Foi sob esse desconforto que a Suprema Corte americana anunciou, em 2023, seu primeiro Código de Conduta. Um marco tardio, porém, histórico. Mas o texto foi recebido com ceticismo: não há órgão fiscalizador externo, não há sanções claras, não há instância revisora. Cada magistrado segue sendo juiz da própria conduta. Eticamente, é pouco. Institucionalmente, é insuficiente.
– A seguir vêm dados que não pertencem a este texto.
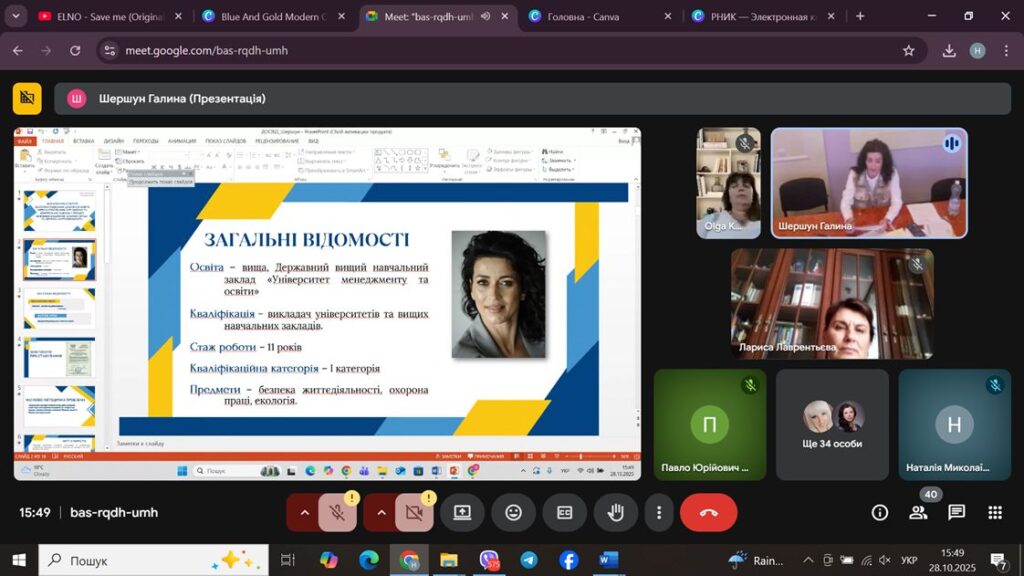Open the emoji reactions button
The height and width of the screenshot is (576, 1024).
coord(513,513)
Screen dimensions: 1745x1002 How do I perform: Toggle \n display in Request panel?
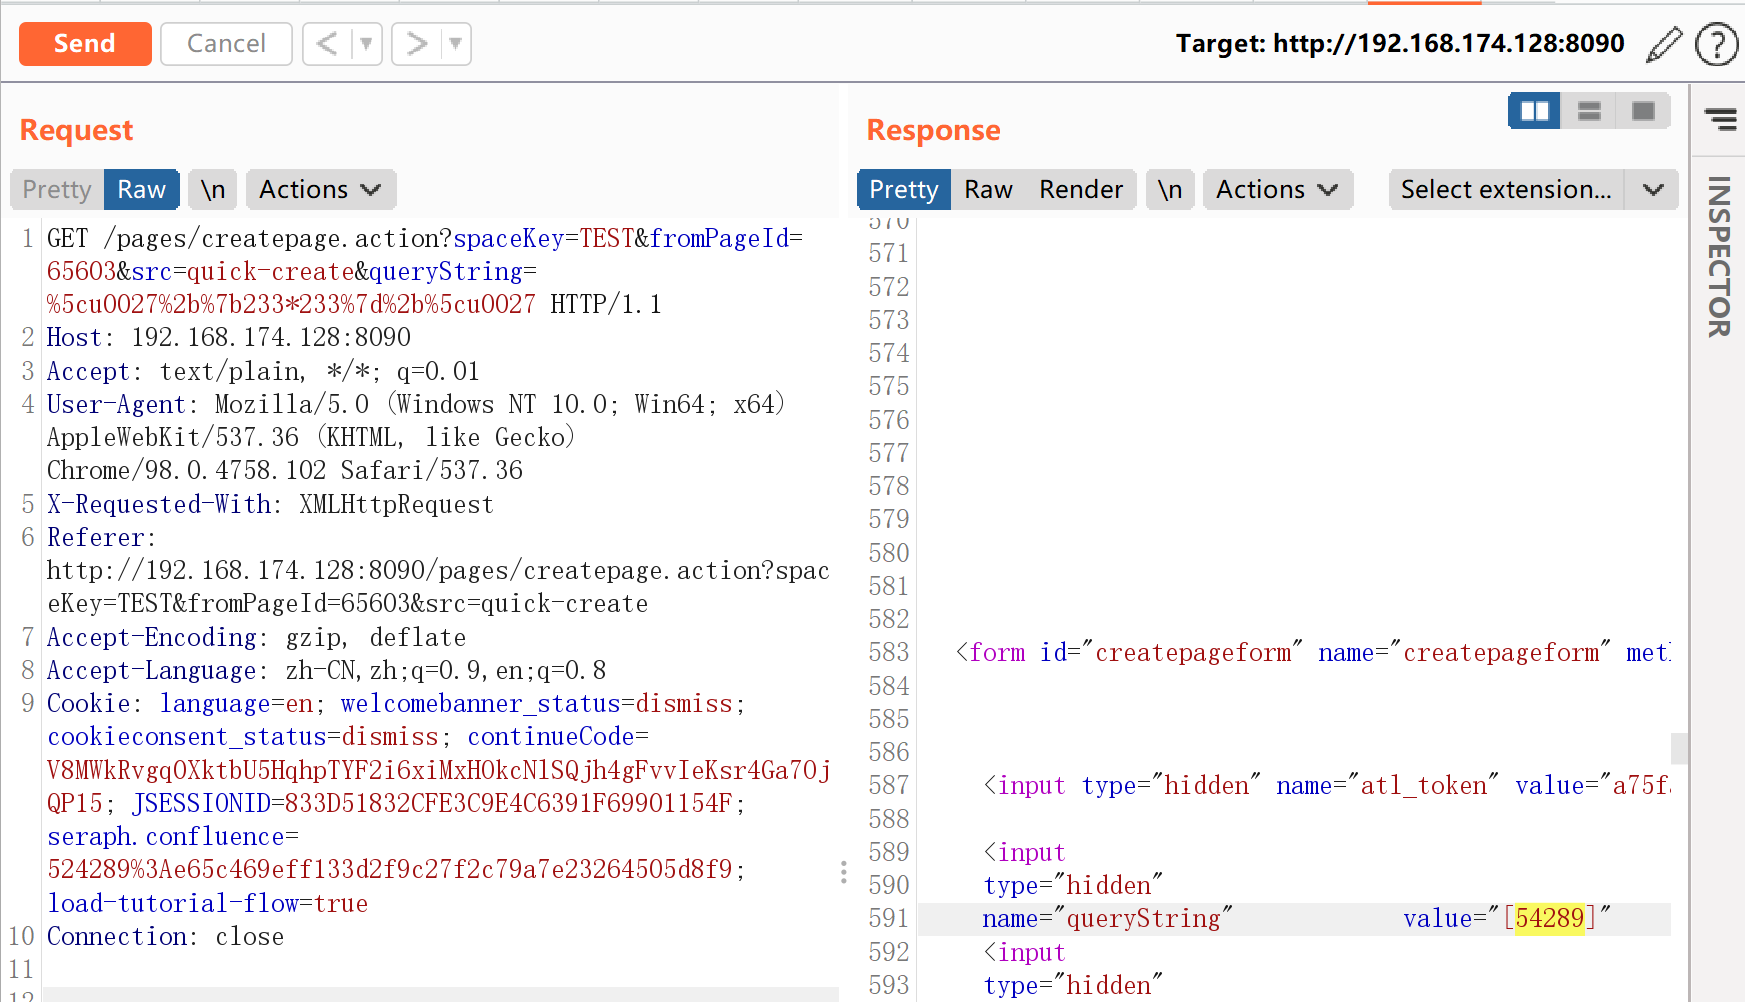pyautogui.click(x=212, y=190)
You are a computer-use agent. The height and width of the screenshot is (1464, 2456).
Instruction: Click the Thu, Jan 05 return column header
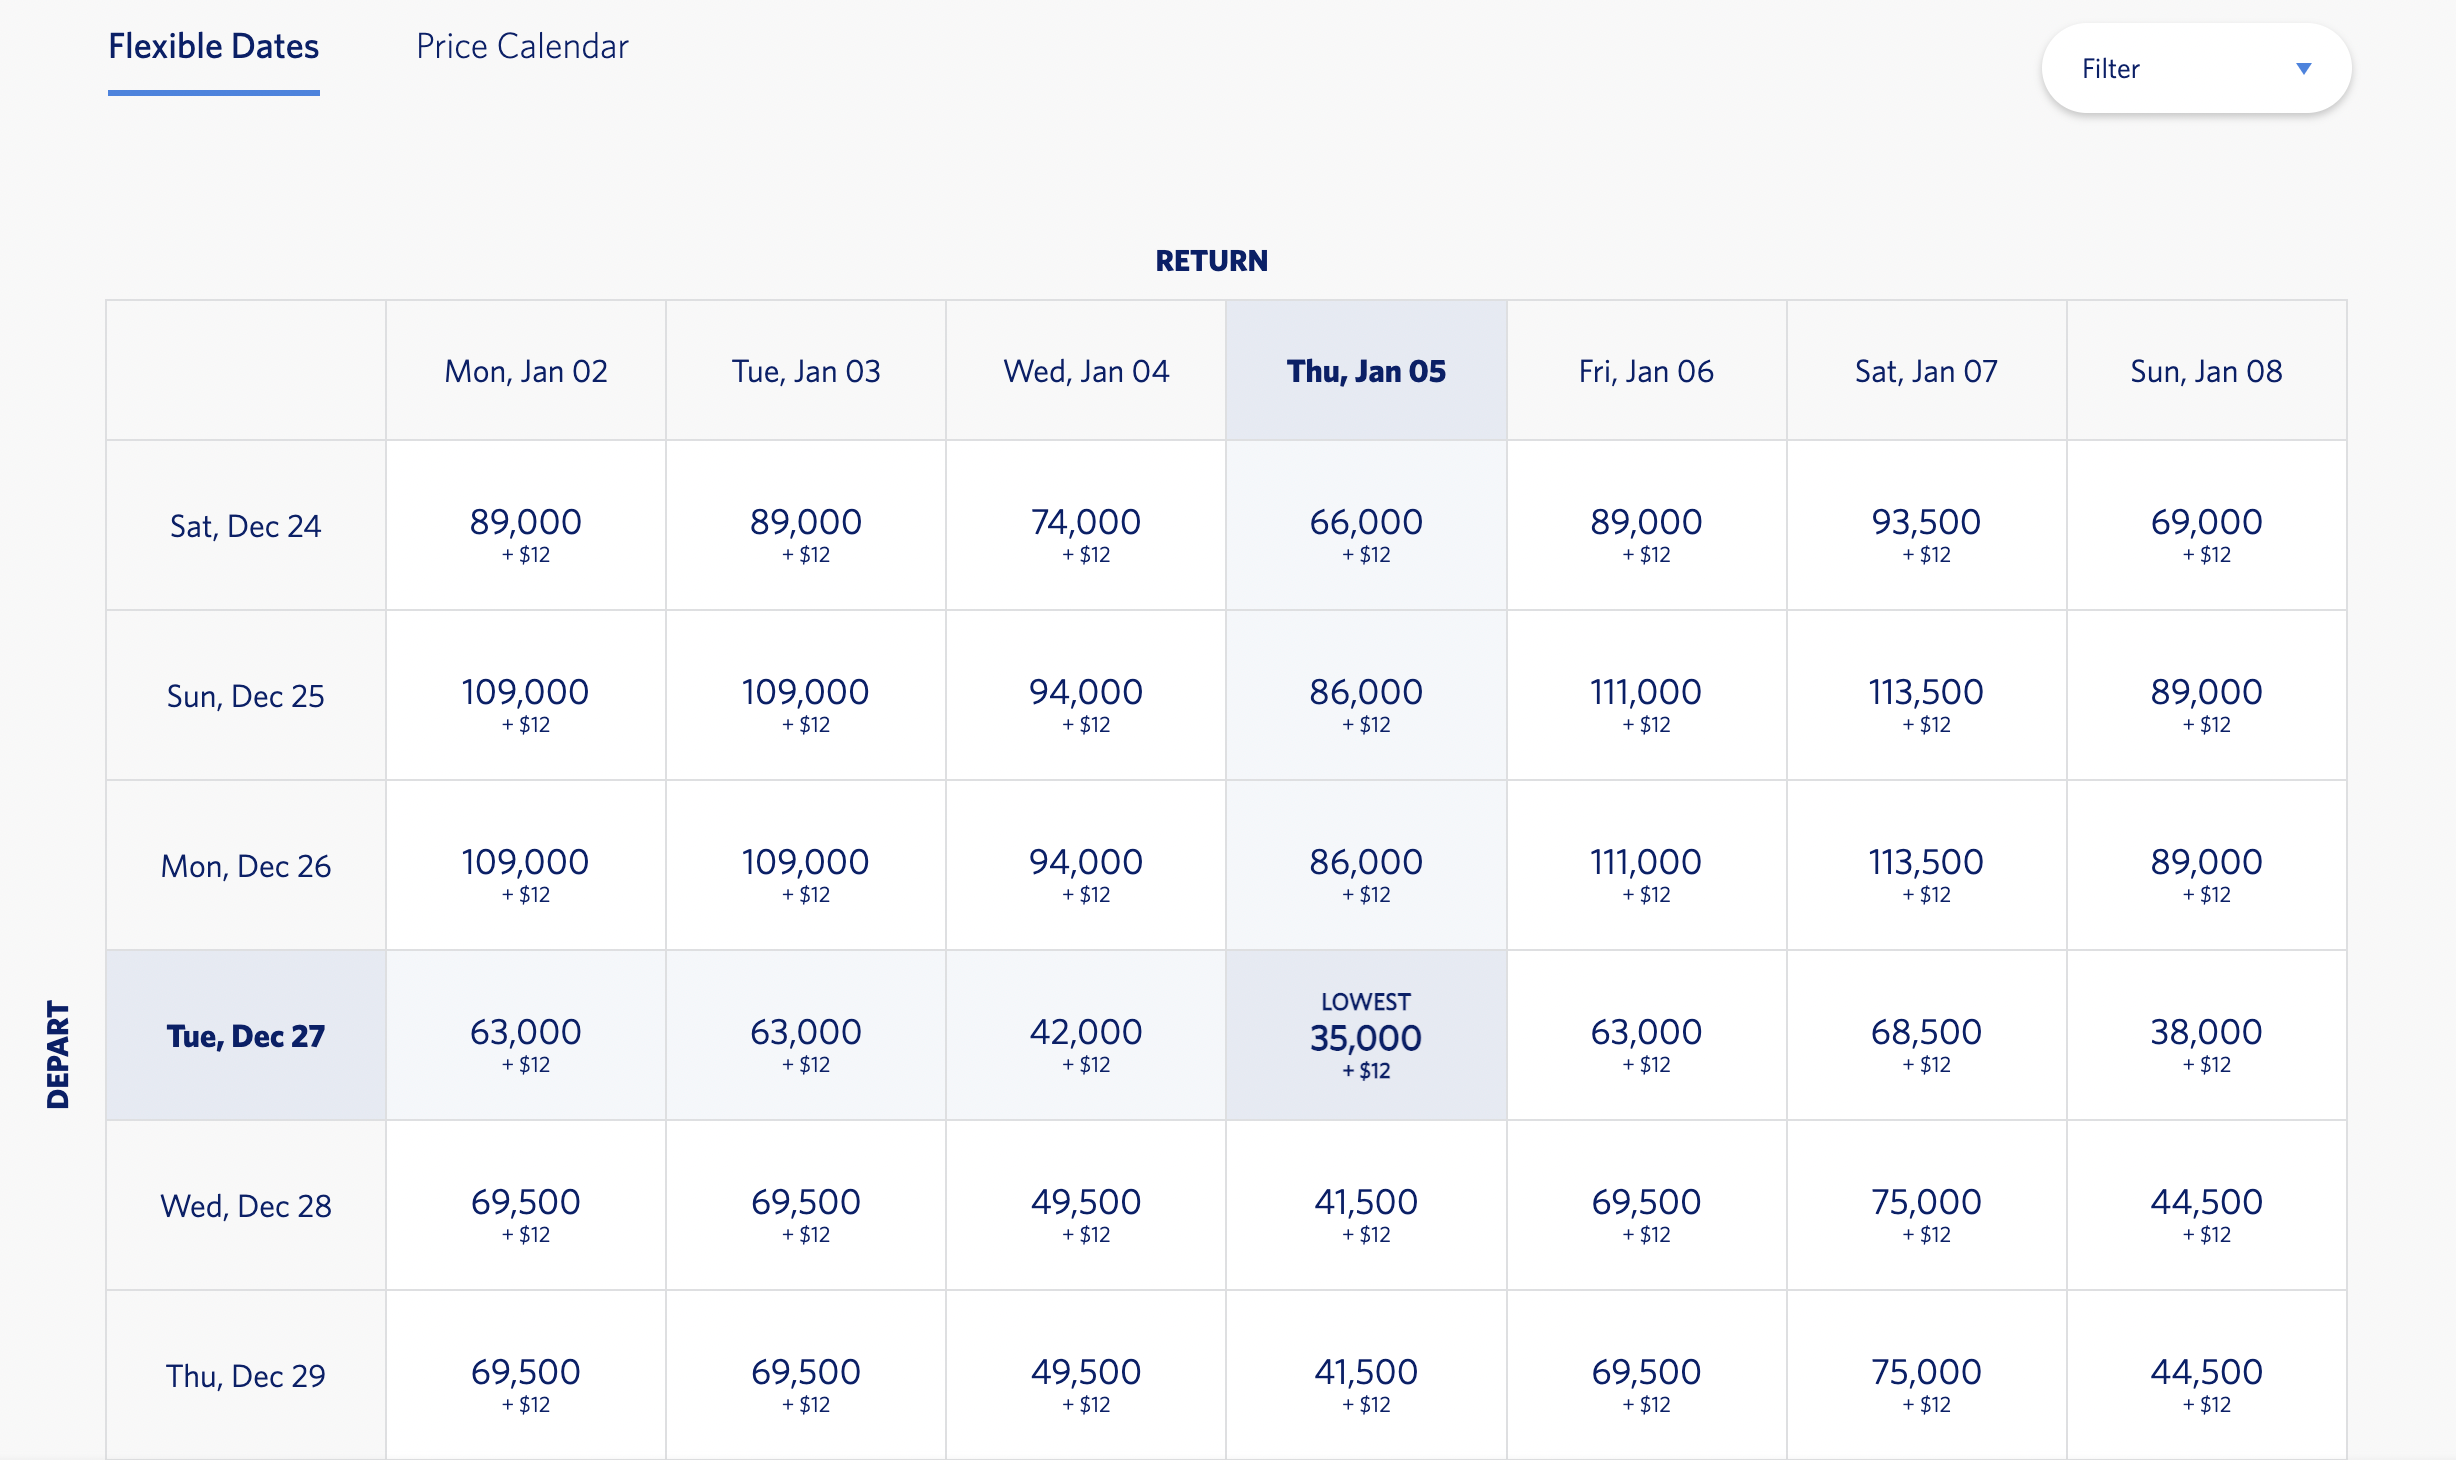[1365, 371]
No Brasil, o problema não é a ausência de normas. Há Código de Ética, há o Conselho Nacional de Justiça, há regulação formal. O desgaste aqui tem outra natureza: a superexposição. O Supremo Tribunal Federal transformou-se lentamente em arena pública, onde decisões importantes convivem com pronunciamentos que extrapolam os autos.

Ministros passaram a ser identificados como intérpretes permanentes da política, e não apenas da Constituição. O tribunal ganhou visibilidade — e perdeu distância. A toga ficou mais próxima das luzes que da penumbra necessária à autoridade.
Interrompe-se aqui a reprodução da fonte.